• WHAT THIS TASK INVOLVES: Character for character, reproduce every entry below.

• GIVEN DATA:
★ ★ ★ ★ ★ ★ ★
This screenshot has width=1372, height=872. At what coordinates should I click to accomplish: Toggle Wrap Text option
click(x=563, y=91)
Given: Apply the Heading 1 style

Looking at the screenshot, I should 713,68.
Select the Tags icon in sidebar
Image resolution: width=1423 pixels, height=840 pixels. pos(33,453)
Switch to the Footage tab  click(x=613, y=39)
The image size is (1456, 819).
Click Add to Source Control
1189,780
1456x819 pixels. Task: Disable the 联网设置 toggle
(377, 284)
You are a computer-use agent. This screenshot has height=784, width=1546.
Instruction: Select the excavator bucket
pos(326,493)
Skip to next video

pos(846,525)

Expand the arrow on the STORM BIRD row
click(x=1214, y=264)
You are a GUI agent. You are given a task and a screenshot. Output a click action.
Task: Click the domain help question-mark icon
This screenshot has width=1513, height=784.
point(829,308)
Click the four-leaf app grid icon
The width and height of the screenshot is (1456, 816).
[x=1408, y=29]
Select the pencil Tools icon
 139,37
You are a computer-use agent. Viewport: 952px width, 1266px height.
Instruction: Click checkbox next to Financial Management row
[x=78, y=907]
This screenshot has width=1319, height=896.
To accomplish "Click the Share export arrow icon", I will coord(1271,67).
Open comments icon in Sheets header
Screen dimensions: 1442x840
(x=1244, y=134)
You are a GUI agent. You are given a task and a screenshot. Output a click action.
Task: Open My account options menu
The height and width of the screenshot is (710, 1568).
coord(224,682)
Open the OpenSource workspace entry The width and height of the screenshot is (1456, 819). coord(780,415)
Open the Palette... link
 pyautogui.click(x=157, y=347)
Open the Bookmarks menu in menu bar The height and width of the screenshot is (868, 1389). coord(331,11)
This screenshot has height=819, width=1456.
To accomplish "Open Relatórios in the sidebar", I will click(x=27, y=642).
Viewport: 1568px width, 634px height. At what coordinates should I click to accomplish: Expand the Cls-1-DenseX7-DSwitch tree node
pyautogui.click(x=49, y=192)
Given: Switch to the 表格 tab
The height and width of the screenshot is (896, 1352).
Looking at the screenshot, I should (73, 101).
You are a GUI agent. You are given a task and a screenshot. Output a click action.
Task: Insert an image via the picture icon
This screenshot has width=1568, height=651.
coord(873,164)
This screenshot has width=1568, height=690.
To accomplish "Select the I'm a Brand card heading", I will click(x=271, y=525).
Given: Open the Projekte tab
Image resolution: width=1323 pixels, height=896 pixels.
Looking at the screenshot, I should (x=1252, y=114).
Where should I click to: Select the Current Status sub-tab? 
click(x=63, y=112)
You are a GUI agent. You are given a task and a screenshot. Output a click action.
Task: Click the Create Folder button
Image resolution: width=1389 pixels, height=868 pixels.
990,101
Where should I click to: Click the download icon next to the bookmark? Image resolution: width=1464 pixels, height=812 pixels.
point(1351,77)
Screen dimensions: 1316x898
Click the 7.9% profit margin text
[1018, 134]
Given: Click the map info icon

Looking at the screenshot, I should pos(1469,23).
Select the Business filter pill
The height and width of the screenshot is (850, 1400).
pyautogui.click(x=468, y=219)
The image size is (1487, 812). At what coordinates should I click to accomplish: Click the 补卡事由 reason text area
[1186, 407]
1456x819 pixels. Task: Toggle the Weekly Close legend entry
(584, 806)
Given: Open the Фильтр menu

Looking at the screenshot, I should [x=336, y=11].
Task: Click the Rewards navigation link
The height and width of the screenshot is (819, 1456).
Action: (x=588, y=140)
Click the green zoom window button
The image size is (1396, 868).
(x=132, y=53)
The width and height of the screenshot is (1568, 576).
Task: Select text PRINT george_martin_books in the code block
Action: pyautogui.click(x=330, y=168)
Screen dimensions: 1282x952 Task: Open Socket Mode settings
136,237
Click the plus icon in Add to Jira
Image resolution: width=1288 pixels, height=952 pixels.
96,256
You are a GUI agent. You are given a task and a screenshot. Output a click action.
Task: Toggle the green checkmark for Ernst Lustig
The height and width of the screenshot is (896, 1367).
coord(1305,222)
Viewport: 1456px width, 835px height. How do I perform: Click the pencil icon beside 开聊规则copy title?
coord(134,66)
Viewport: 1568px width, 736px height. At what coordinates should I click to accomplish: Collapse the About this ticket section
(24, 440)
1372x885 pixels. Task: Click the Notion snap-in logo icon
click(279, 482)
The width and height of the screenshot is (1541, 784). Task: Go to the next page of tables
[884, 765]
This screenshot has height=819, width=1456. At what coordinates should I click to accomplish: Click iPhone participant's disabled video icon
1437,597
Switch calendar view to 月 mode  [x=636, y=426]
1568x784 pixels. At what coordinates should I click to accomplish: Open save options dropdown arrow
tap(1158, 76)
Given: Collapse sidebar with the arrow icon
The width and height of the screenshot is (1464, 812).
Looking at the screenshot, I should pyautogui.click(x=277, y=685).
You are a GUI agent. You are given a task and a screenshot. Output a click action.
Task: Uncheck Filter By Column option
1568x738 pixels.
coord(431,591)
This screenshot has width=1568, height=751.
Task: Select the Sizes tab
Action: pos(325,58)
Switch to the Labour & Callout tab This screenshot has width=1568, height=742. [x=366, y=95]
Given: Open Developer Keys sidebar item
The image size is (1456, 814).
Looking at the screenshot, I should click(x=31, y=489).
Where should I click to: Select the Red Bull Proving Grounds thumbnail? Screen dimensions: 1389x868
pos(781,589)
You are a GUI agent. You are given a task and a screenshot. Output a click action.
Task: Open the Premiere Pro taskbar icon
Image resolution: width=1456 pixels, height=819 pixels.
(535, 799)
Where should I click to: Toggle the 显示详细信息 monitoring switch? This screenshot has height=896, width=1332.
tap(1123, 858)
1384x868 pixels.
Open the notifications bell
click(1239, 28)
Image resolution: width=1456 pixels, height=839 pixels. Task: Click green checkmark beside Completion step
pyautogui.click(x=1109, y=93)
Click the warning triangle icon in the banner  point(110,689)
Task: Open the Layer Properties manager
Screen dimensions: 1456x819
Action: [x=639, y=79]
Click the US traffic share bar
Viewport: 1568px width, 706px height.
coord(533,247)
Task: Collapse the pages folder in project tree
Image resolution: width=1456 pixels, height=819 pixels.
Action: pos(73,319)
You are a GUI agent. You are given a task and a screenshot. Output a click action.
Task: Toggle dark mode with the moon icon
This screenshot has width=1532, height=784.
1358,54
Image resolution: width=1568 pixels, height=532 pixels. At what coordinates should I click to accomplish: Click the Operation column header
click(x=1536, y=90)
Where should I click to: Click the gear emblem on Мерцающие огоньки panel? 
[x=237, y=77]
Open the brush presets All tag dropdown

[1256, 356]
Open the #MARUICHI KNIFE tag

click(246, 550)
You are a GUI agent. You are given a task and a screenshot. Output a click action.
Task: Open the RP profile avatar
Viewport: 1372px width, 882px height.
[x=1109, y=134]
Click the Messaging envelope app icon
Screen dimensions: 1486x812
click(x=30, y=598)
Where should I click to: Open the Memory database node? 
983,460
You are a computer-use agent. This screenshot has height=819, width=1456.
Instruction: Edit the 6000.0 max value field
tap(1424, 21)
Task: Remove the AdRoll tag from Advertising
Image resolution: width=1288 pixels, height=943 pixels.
★ ★ ★ ★ ★ ★ ★
• WRITTEN SOLUTION:
This screenshot has width=1372, height=872. At what coordinates should I click to accomplish: Toggle Wrap Text option
click(x=563, y=91)
Given: Apply the Heading 1 style

Looking at the screenshot, I should 713,68.
Select the Tags icon in sidebar
Image resolution: width=1423 pixels, height=840 pixels. pos(33,453)
Switch to the Footage tab  click(x=613, y=39)
The image size is (1456, 819).
Click Add to Source Control
1189,780
1456x819 pixels. Task: Disable the 联网设置 toggle
(377, 284)
You are a computer-use agent. This screenshot has height=784, width=1546.
Instruction: Select the excavator bucket
pos(326,493)
Skip to next video

pos(846,525)

Expand the arrow on the STORM BIRD row
click(x=1214, y=264)
You are a GUI agent. You are given a task and a screenshot. Output a click action.
Task: Click the domain help question-mark icon
This screenshot has width=1513, height=784.
point(829,308)
Click the four-leaf app grid icon
The width and height of the screenshot is (1456, 816).
[x=1408, y=29]
Select the pencil Tools icon
 139,37
You are a computer-use agent. Viewport: 952px width, 1266px height.
Instruction: Click checkbox next to Financial Management row
[x=78, y=907]
This screenshot has width=1319, height=896.
To accomplish "Click the Share export arrow icon", I will coord(1271,67).
Open comments icon in Sheets header
Screen dimensions: 1442x840
(x=1244, y=134)
You are a GUI agent. You are given a task and a screenshot. Output a click action.
Task: Open My account options menu
The height and width of the screenshot is (710, 1568).
coord(224,682)
Open the OpenSource workspace entry The width and height of the screenshot is (1456, 819). coord(780,415)
Open the Palette... link
 pyautogui.click(x=157, y=347)
Open the Bookmarks menu in menu bar The height and width of the screenshot is (868, 1389). coord(331,11)
This screenshot has height=819, width=1456.
To accomplish "Open Relatórios in the sidebar", I will click(x=27, y=642).
Viewport: 1568px width, 634px height. At what coordinates should I click to accomplish: Expand the Cls-1-DenseX7-DSwitch tree node
pyautogui.click(x=49, y=192)
Given: Switch to the 表格 tab
The height and width of the screenshot is (896, 1352).
Looking at the screenshot, I should (73, 101).
You are a GUI agent. You are given a task and a screenshot. Output a click action.
Task: Insert an image via the picture icon
This screenshot has width=1568, height=651.
coord(873,164)
This screenshot has width=1568, height=690.
To accomplish "Select the I'm a Brand card heading", I will click(x=271, y=525).
Given: Open the Projekte tab
Image resolution: width=1323 pixels, height=896 pixels.
Looking at the screenshot, I should (x=1252, y=114).
Where should I click to: Select the Current Status sub-tab? 
click(x=63, y=112)
You are a GUI agent. You are given a task and a screenshot. Output a click action.
Task: Click the Create Folder button
Image resolution: width=1389 pixels, height=868 pixels.
990,101
Where should I click to: Click the download icon next to the bookmark? Image resolution: width=1464 pixels, height=812 pixels.
point(1351,77)
Screen dimensions: 1316x898
Click the 7.9% profit margin text
[1018, 134]
Given: Click the map info icon

Looking at the screenshot, I should pos(1469,23).
Select the Business filter pill
The height and width of the screenshot is (850, 1400).
pyautogui.click(x=468, y=219)
The image size is (1487, 812). At what coordinates should I click to accomplish: Click the 补卡事由 reason text area
[1186, 407]
1456x819 pixels. Task: Toggle the Weekly Close legend entry
(584, 806)
Given: Open the Фильтр menu

Looking at the screenshot, I should [x=336, y=11].
Task: Click the Rewards navigation link
The height and width of the screenshot is (819, 1456).
Action: (x=588, y=140)
Click the green zoom window button
The image size is (1396, 868).
(x=132, y=53)
The width and height of the screenshot is (1568, 576).
Task: Select text PRINT george_martin_books in the code block
Action: pyautogui.click(x=330, y=168)
Screen dimensions: 1282x952 Task: Open Socket Mode settings
136,237
Click the plus icon in Add to Jira
Image resolution: width=1288 pixels, height=952 pixels.
96,256
You are a GUI agent. You are given a task and a screenshot. Output a click action.
Task: Toggle the green checkmark for Ernst Lustig
The height and width of the screenshot is (896, 1367).
coord(1305,222)
Viewport: 1456px width, 835px height. How do I perform: Click the pencil icon beside 开聊规则copy title?
coord(134,66)
Viewport: 1568px width, 736px height. At what coordinates should I click to accomplish: Collapse the About this ticket section
(24, 440)
1372x885 pixels. Task: Click the Notion snap-in logo icon
click(279, 482)
The width and height of the screenshot is (1541, 784). Task: Go to the next page of tables
[884, 765]
This screenshot has height=819, width=1456. At what coordinates should I click to accomplish: Click iPhone participant's disabled video icon
1437,597
Switch calendar view to 月 mode  [x=636, y=426]
1568x784 pixels. At what coordinates should I click to accomplish: Open save options dropdown arrow
tap(1158, 76)
Given: Collapse sidebar with the arrow icon
The width and height of the screenshot is (1464, 812).
Looking at the screenshot, I should pyautogui.click(x=277, y=685).
You are a GUI agent. You are given a task and a screenshot. Output a click action.
Task: Uncheck Filter By Column option
1568x738 pixels.
coord(431,591)
This screenshot has width=1568, height=751.
Task: Select the Sizes tab
Action: pos(325,58)
Switch to the Labour & Callout tab This screenshot has width=1568, height=742. [x=366, y=95]
Given: Open Developer Keys sidebar item
The image size is (1456, 814).
Looking at the screenshot, I should click(x=31, y=489).
Where should I click to: Select the Red Bull Proving Grounds thumbnail? Screen dimensions: 1389x868
pos(781,589)
You are a GUI agent. You are given a task and a screenshot. Output a click action.
Task: Open the Premiere Pro taskbar icon
Image resolution: width=1456 pixels, height=819 pixels.
(535, 799)
Where should I click to: Toggle the 显示详细信息 monitoring switch? This screenshot has height=896, width=1332.
tap(1123, 858)
1384x868 pixels.
Open the notifications bell
click(1239, 28)
Image resolution: width=1456 pixels, height=839 pixels. Task: Click green checkmark beside Completion step
pyautogui.click(x=1109, y=93)
Click the warning triangle icon in the banner  point(110,689)
Task: Open the Layer Properties manager
Screen dimensions: 1456x819
Action: [x=639, y=79]
Click the US traffic share bar
Viewport: 1568px width, 706px height.
coord(533,247)
Task: Collapse the pages folder in project tree
Image resolution: width=1456 pixels, height=819 pixels.
Action: pos(73,319)
You are a GUI agent. You are given a task and a screenshot. Output a click action.
Task: Toggle dark mode with the moon icon
This screenshot has width=1532, height=784.
1358,54
Image resolution: width=1568 pixels, height=532 pixels. At what coordinates should I click to accomplish: Click the Operation column header
click(x=1536, y=90)
Where should I click to: Click the gear emblem on Мерцающие огоньки panel? 
[x=237, y=77]
Open the brush presets All tag dropdown

[1256, 356]
Open the #MARUICHI KNIFE tag

click(246, 550)
You are a GUI agent. You are given a task and a screenshot. Output a click action.
Task: Open the RP profile avatar
Viewport: 1372px width, 882px height.
[x=1109, y=134]
Click the Messaging envelope app icon
Screen dimensions: 1486x812
click(x=30, y=598)
Where should I click to: Open the Memory database node? 
983,460
You are a computer-use agent. This screenshot has height=819, width=1456.
Instruction: Edit the 6000.0 max value field
tap(1424, 21)
Task: Remove the AdRoll tag from Advertising
Image resolution: width=1288 pixels, height=943 pixels.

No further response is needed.